DISAPPEARING GAMES A QUANDARY
Eventually, even some of the best games disappear. But before the public has heard about the game? Quandary was marketed by Milton Bradley as a specialty item, only in specialty stores like The Game Keeper. (Maybe exclusively there.) You knew this was a special property because the production values were very high, and the instruction sheet read, “Invented by Dr. Reiner Knizia.” When was the last time you saw an inventor’s name on a Bradley game in the U.S.? The game is simply great. Simple and clever. I thought this was going to be Bradley’s test game–the one where they let it build slowly by word of mouth until it becomes so popular it demands shelf space in Toys R Us. Word of mouth HAS been great–but only in the small circle of game players who find out about these things. No one else knew anything about Quandary. And so the game is gone. Hopefully, Reiner can found another source of production and distribution.
PAIRED UP WITH FINISH LINES
Games For All Reasons™ ( I like that name!) is a small, independent company that overcame the odds with the success of its first game, Finish Lines, in 1996. The parlor game, in which teams have to come up with the second half of popular lines or phrases, won its share of awards and listings, such as making the Games 100 list. Now the company has a pair of party products, with the recent release of Paired Up. This is a simple game that works for all ages. While one partner is using descriptive phrases in an attempt to get the other partner to utter a famous pair or an expression consisting of words bridged by “and,” other players get caught up trying to figure it out as well, careful not to blurt out their solution. For example, “an early comedy team with bowler hats” may be the clue given to prompt the response, “Laurel & Hardy,” or “black and white condiments on the table” could be used to elicit the correct “salt & pepper.” This is a game you can play time and again, in sickness and in health.
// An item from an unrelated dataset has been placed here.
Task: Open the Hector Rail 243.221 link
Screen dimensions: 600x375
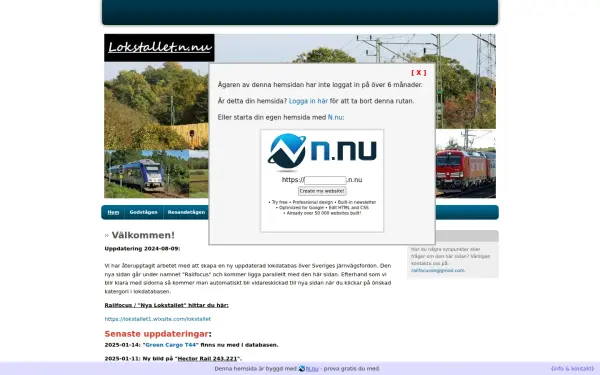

Finish Lines and Paired Up, and Games For All Reasons™, grew out of the imagination of Joan Moravick, a full time investment banker. Visit the website at www.game-board.com.
DRAGON DELTA
Euro Game’s new Dragon Delta by Roberto Fraga, is a Twixt-style game in which players try to build a bridge from their home base to a base across the board. The main differences are: 1) first you have to place the stones on which the bridge can be built; 2) then you have to move your own playing piece across the bridges; 3) players can remove bridge segments, provided it’s a segment size they don’t already own. There are other ways to foul up opponents’ moves, and ways to defend such actions taken against yourself, leaving you with attempting to develop a strategy that employs the right balance of offense and defense. Players are required to lay down in advance the five cards that will indicate their sequence of moves. The game is very simple–in fact, at first it may seem too simple; it also may strike one as being less than engrossing, and awkward in the way moves are taken. Give it an chance–this one grows on you, and the end game far outweighs the opening game. Though listed as two to six players, the game is best (I’m guessing) for three or four (we played it three-handed).